Did You Know? New Hampshire’s acute care hospitals are all slightly different from one another, but now anyone can explore differences in how each hospital is paid and their quality scores through the new Sage Hospital Transparency Tool.
Here is the Latest: The Sage Transparency Tool is free, interactive, and now available online. Hosted by the Employers Forum of Indiana, the site provides transparent information about hospitals in New Hampshire and across the country.
The Sage Transparency Tool includes:
Hospital prices as a percentage of the Medicare rate – for example, if a hospital’s overall prices are 2.5 times what that same hospital would charge Medicare for the same services, the tool would express that hospital’s price as 250% of Medicare. See the Sage Transparency Tool for more explanation.
Breakeven analysis comparing what prices a hospital receives with what prices the hospital must receive to cover its costs, as explained by the National Academy for State Health Policy (NASHP) “breakeven price” metric.

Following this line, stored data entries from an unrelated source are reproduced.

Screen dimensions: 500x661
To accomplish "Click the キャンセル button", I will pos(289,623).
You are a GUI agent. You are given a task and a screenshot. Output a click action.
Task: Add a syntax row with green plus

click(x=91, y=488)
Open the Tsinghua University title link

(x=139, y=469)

The percentage of revenues coming to each hospital by payor type, including Medicare, Medicare Advantage, Medicaid, commercial, charity care, and uninsured. See the NASHP “payer mix” metric on the Sage Transparency Tool.
Quality scores reflecting patient experience, overall performance, and proprietary clinical elements as analyzed by CMS, Healthcare Bluebook, and Quantros.
What does this mean for New Hampshire? This data can help us to understand our healthcare hospital delivery system: how and whether hospitals differ among communities and regions by their relative prices, their quality scores, and the sources of their revenue. For example, this information shows that relative hospital prices vary across New Hampshire. The amount of revenue earned from serving patients enrolled in commercial or public health insurance coverage also varies. This helps us understand where our healthcare hospital delivery system is vulnerable going forward.
The chart below shows that on average, New Hampshire hospitals receive about half their revenues from Medicare and Medicaid and about 2% from charity care. The individual hospitals vary significantly, however. The New Hampshire average for Medicaid revenue is 10%; the lowest percentage of revenue from Medicaid reported for any individual New Hampshire hospital was 0% and the highest was 20%. Conversely, although the state average for revenue from commercial health insurance coverage was 44%, the lowest reported for any hospital was 33% and the highest was 56%. The available data can foster needed dialogue about the relationship between price, cost, quality, and value for all regions of the state.